How the United States Killed The Dollar to Punish Russia

The Biden Administration’s decision to freeze Russian central bank reserves has been seen by many as an historical shift, marking the end of the dollar-based global monetary system. With that decision, the U.S. has defaulted on the obligation of a paper currency, and all countries in the world are drawing the lesson accordingly. They will diversify their reserves away from dollar-denominated assets into other currencies and gold. De facto, a new monetary system is coming into being, based on a multiple set of currencies, as deals between Russia and China and Russia and India, but also statements by Saudi Arabia recently indicate.

Writing for the Beirut-based Al-Mayadeen Media Network, Alastair Crooke, Director of Conflicts Forum, asked whether “the Russia-phobic Washington hawks” had not foreseen such “unexpected consequences?
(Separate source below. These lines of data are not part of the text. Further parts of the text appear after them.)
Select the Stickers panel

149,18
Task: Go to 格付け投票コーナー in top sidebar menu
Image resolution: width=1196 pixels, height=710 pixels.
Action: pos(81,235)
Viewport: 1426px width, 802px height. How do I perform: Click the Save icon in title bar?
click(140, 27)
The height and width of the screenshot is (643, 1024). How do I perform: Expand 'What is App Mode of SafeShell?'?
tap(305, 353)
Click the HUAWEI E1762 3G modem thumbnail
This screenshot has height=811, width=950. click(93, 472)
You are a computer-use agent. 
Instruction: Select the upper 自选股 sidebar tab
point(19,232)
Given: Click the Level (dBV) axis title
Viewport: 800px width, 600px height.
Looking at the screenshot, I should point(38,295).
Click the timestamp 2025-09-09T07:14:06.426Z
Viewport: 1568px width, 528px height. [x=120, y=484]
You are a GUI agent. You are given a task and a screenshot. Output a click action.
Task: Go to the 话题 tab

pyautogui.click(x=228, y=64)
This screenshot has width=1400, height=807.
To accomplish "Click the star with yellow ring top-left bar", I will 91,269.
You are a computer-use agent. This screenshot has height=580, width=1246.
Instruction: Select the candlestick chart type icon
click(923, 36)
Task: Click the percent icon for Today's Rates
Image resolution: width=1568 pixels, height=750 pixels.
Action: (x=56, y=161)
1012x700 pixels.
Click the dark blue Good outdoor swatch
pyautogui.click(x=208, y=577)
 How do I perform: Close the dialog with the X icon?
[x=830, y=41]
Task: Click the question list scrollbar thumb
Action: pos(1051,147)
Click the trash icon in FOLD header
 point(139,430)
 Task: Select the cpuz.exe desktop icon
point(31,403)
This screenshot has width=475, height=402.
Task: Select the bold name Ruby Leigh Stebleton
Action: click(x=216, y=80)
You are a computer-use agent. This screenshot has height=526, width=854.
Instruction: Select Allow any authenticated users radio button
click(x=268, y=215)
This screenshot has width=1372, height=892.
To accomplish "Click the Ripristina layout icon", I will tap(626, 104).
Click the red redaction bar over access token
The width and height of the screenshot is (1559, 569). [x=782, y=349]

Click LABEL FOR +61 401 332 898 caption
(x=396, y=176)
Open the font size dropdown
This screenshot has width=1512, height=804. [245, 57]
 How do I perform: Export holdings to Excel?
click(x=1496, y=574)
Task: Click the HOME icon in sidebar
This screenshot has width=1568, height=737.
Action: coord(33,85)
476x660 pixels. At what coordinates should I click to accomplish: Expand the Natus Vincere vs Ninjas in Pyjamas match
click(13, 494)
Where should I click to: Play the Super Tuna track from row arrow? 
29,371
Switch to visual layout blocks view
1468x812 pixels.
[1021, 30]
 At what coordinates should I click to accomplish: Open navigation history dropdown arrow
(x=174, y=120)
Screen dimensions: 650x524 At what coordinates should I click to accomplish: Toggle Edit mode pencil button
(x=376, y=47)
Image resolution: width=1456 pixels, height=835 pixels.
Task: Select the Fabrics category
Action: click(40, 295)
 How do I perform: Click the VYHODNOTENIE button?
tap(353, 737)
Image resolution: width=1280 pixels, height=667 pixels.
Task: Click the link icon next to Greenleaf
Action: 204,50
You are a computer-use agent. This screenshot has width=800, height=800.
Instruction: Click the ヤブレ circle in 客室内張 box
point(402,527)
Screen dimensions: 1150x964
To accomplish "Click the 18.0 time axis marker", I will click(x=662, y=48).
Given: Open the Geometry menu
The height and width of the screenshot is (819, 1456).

Was there some grand strategy behind the seizing of the Russian reserves, beyond visceral malice directed at Russia?

“No, there was just impulse. We know that because both the Fed and the ECB said that they were not consulted on the seizure, or the expulsion of seven Russian banks from the SWIFT financial clearing system, adding that they would have opposed both moves, were they to have been asked.It was self-harm.

“And what an irony! In their zeal to crush the Russian economy, the US hawks inadvertently have opened the way for Russia and China to begin creating a new monetary system, well removed from the US dollar sphere.”

Credit Suisse analyst Zoltan Poszar was among the first ones to call this a “Bretton Woods III” (wrongly assuming that the current floating monetary system is a Bretton Woods II) and he assumed that the new system would be based on gold and commodities. Other economists have joined the discussion, but it is unfortunately tainted by the confusion between a monetary system and a credit system, as such a distinction was established by Lyndon LaRouche.The roadmap towards a new credit system, a real “New Bretton Woods”, was laid out by LaRouche in his 2000 groundbreaking essay On a Basket Of Hard Commodities – Trade Without Currency, which provides a blueprint for a reform of the international monetary system based on an improved version of the 1944 Bretton Woods agreements.

Contrary to the British narrative about the Bretton Woods agreement, adopted by modern apologists of John Maynard Keynes, the gold reserve system established at Bretton Woods was fundamentally the opposite of the British gold standard and, different from the latter, was not conceived of as a global colonial system.